- Directed by: Avalon Fast
- Written by: Avalon Fast
- Produced by: Avalon Fast
- Starring: Rowan Wales; Sophie Bawks-Smith; Jillian Frank; Destini Stewart; Mari Geraghty;
- Edited by: Avalon Fast
- Music by: Max Graham
- Release date: 27 January 2022 (Slamdance);
- Running time: 70 minutes
- Country: Canada
- Language: English

= Honeycomb (2022 film) =

2022 American horror film

Honeycomb is a 2022 Canadian horror film directed and co-written by Avalon Fast in her feature directorial debut. It stars Rowan Wales, Sophie Bawks-Smith, Jillian Frank, Destini Stewart and Mari Geraghty.
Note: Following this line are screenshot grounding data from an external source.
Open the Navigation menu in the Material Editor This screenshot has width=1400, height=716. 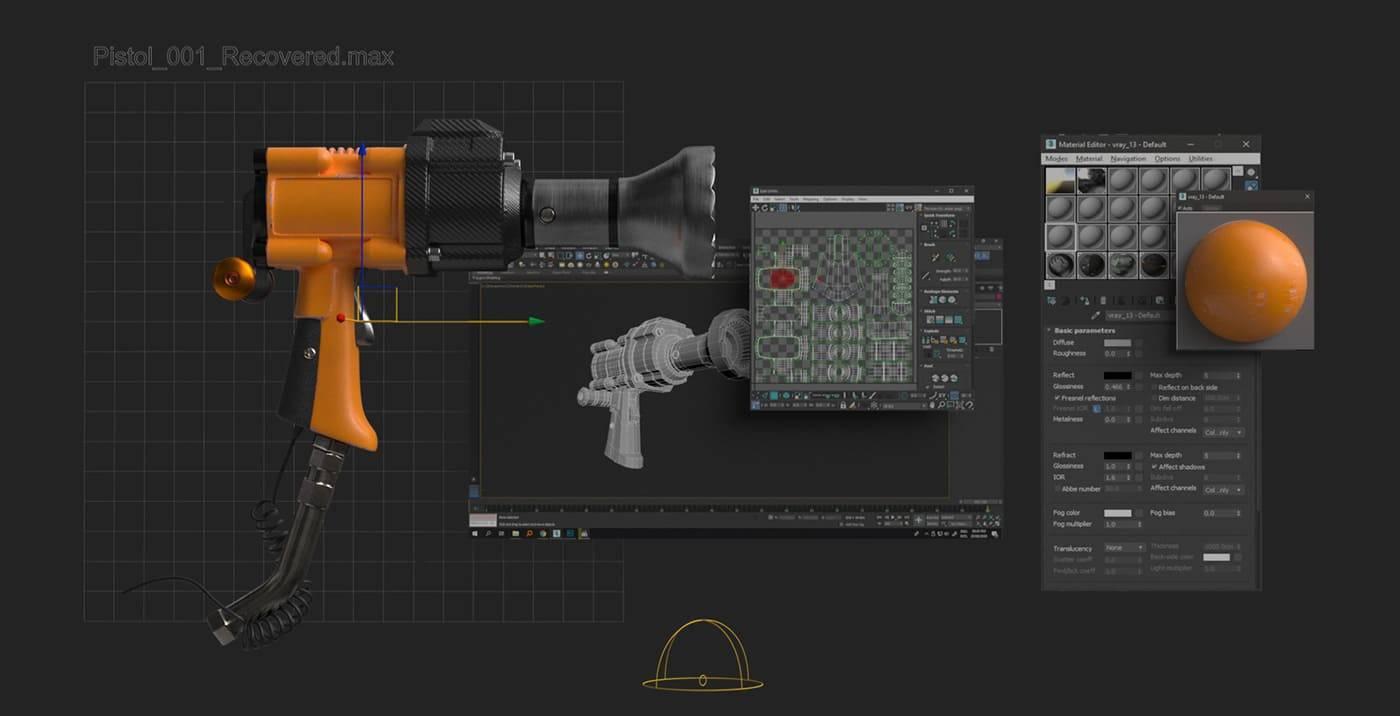pyautogui.click(x=1129, y=158)
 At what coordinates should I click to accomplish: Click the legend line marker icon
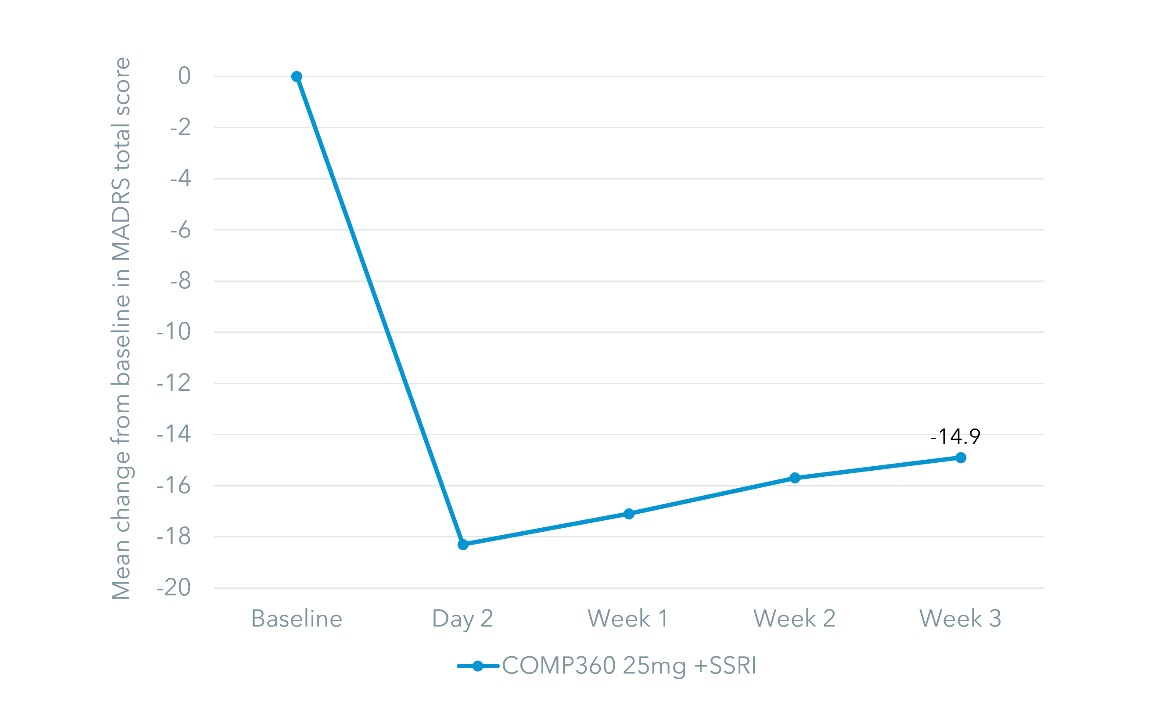tap(478, 667)
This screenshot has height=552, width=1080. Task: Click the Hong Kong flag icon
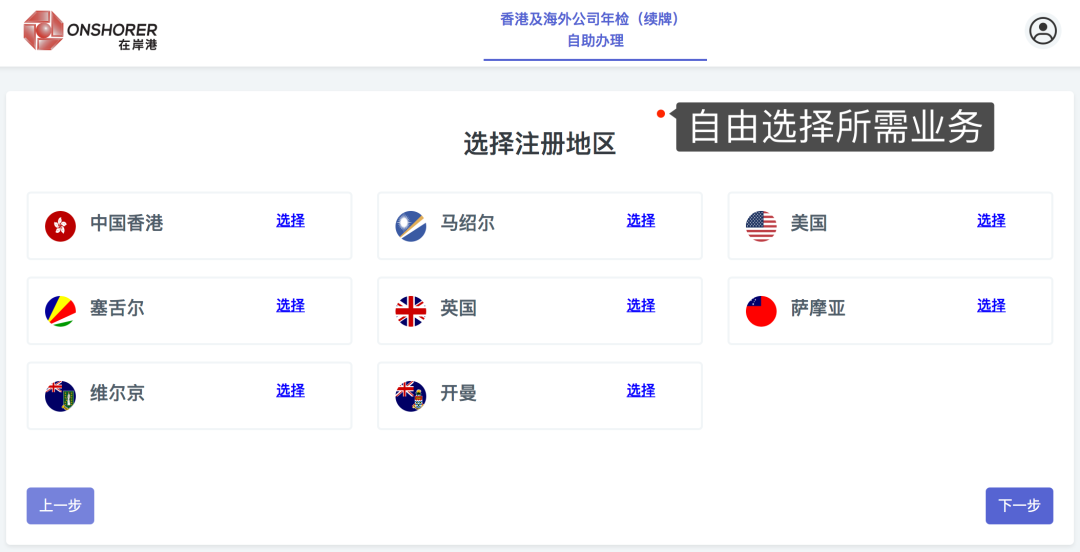(61, 226)
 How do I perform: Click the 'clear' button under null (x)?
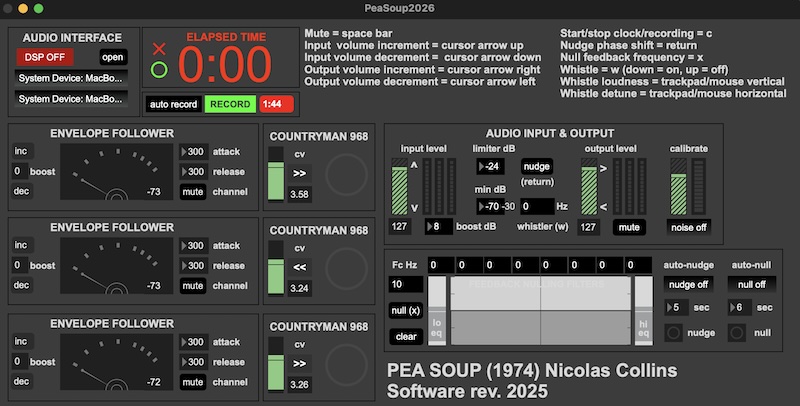(405, 337)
It premiered virtually at the Slamdance Film Festival on 27 January 2022, and had its Canadian premiere at the 2022 Fantasia Film Festival.

==Cast==
- Rowan Wales as Millie
- Sophie Bawks-Smith as Willow
- Jillian Frank as Jules
- Destini Stewart as Leader
- Mari Geraghty as Vicky

==Production==
Filming took place during 2019 on Cortes Island, British Columbia, Canada.

==Reception==

=== Critical response ===
On Rotten Tomatoes, the film holds an approval rating of 87% based on 15 reviews, with an average rating of 6.30/10.